Une conjoncture globale peu favorable

Le bijoutier-joailler de la rue des Frères Clavet rappelle plusieurs éléments de contexte. « On a excessivement souffert de la chaleur pendant la première moitié de l’été. Si l’on ajoute à cela les vacances tardives et les incendies, le mois de juillet a été plombé. Cela a clairement affecté les soldes qui perdaient déjà un peu de leur attrait avec la multiplicité des opérations commerciales en dehors de cette fenêtre. Et puis il y a tout le reste. On observe un climat de tension générale au niveau national. Les prix de l’essence et de l’énergie poussent les gens à faire très attention à leur portefeuille. Les étrangers semblent également avoir été un peu moins nombreux », analyse Romain Cheviron. Heureusement, le mois d’août, sans être un excellent millésime, s’est montré plus dynamique. « On a conscience de traverser une époque difficile avec une consommation en berne. On va faire le dos rond pour surmonter ces obstacles », enchaîne le président de l’Ucav avec détermination.

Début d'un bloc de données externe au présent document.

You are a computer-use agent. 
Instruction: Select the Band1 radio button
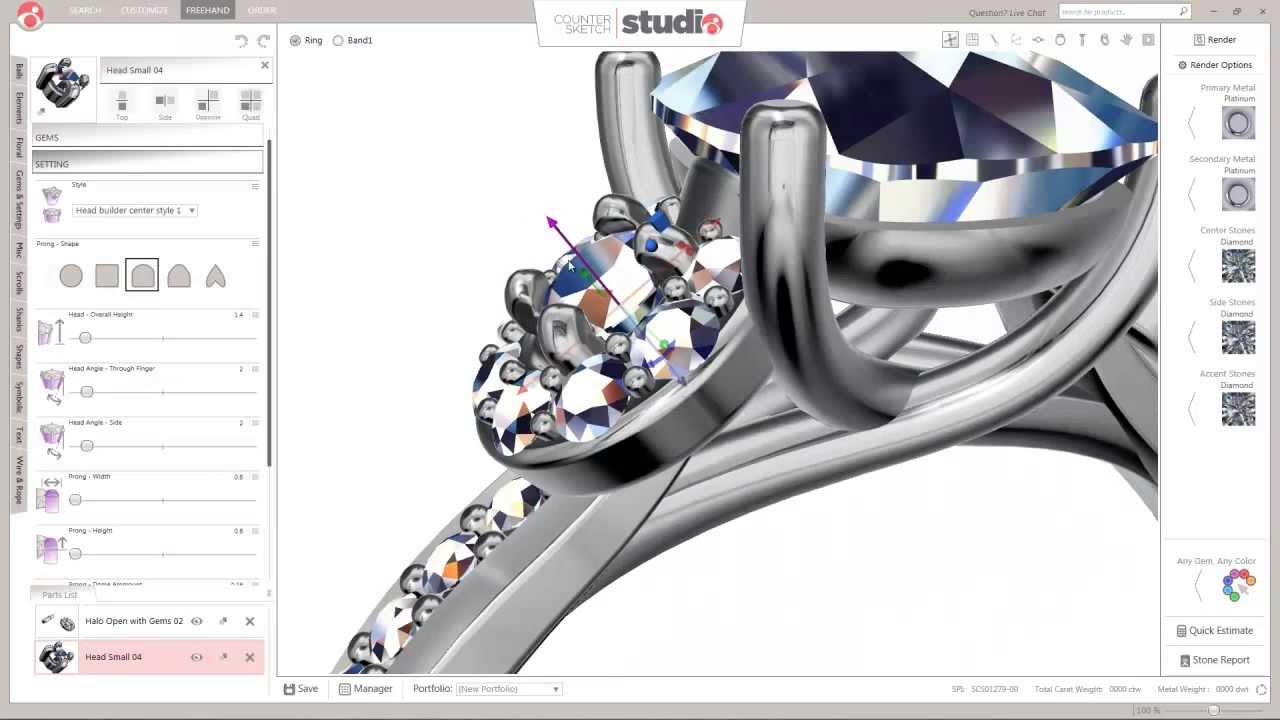tap(338, 40)
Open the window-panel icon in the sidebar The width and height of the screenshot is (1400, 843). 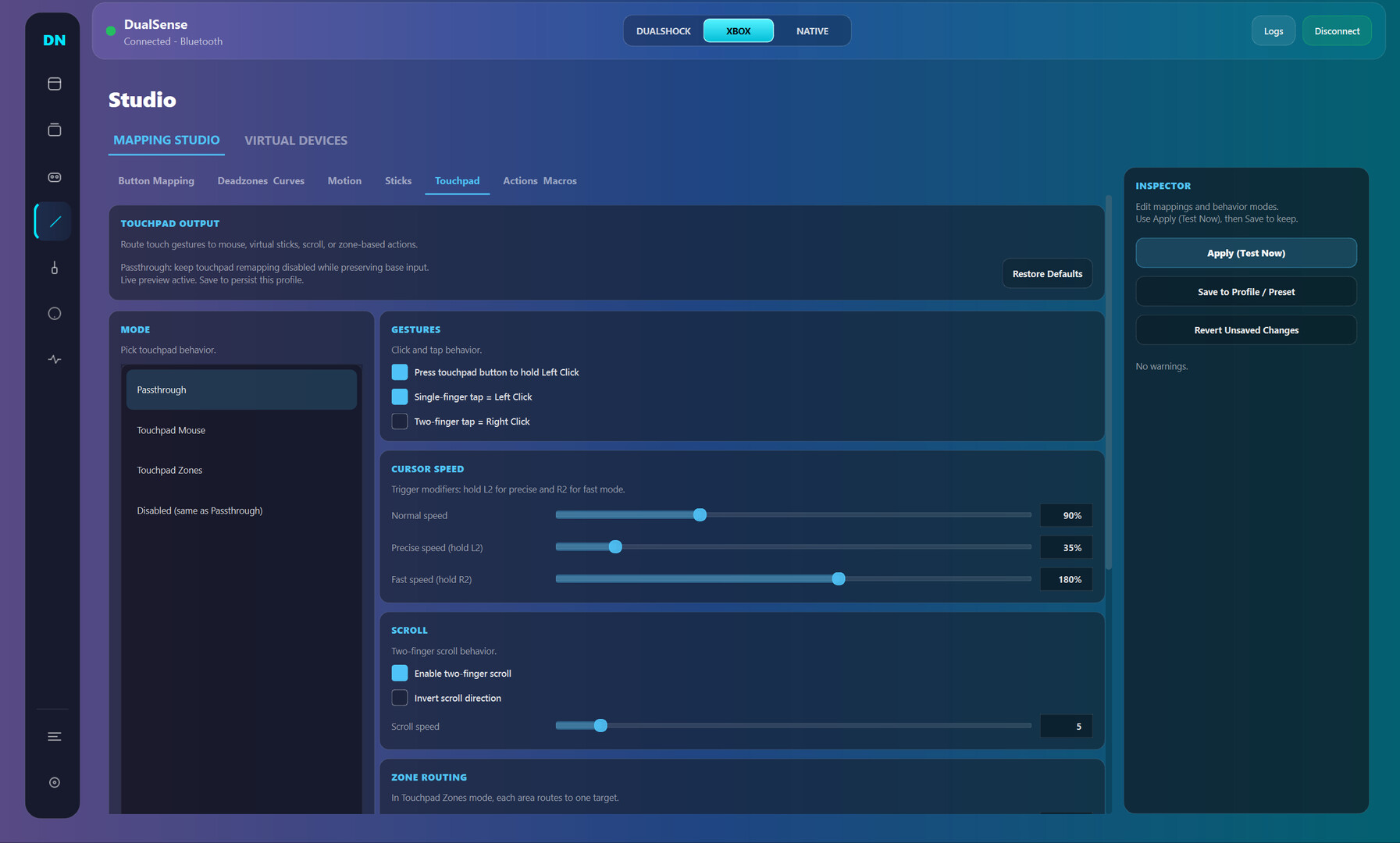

Des situations individuelles très différentes

Malgré cette conjoncture délicate, il ne faut pas voir les lâchers de rideau comme une menace planant sur tous les établissements. Les raisons qui y ont conduit certains sont très différentes d’un cas à un autre. « Il n’est pas seulement question de mauvaises performances économiques. Il y a des choix personnels, des stratégies de franchise, des départs en retraite et des échecs que l’on a bien du mal à expliquer car tout était réuni pour que ça marche. En face, on a aussi plein de belles boutiques qui tournent avec des gérants qui se mobilisent quotidiennement pour continuer à proposer une offre qualitative en ville », souligne Romain Cheviron, fier de la combativité et de l’abnégation dont font preuve nombre de ses confrères et consœurs. Le bijoutier se réjouit même de voir certains nouveaux venus s’épanouir dans la bastide.

Cap sur le Black Friday et Noël

C’est donc naturellement vers l’avenir que regarde l’Ucav. Pendant que certains préparent la rentrée scolaire, les commerçants ont déjà les yeux rivés vers les prochaines échéances stratégiques. Cela commencera à la fin du mois de novembre avec le Black Friday, immédiatement suivi par la ferveur de Noël avec son cortège d’animations. Une perspective plutôt positive.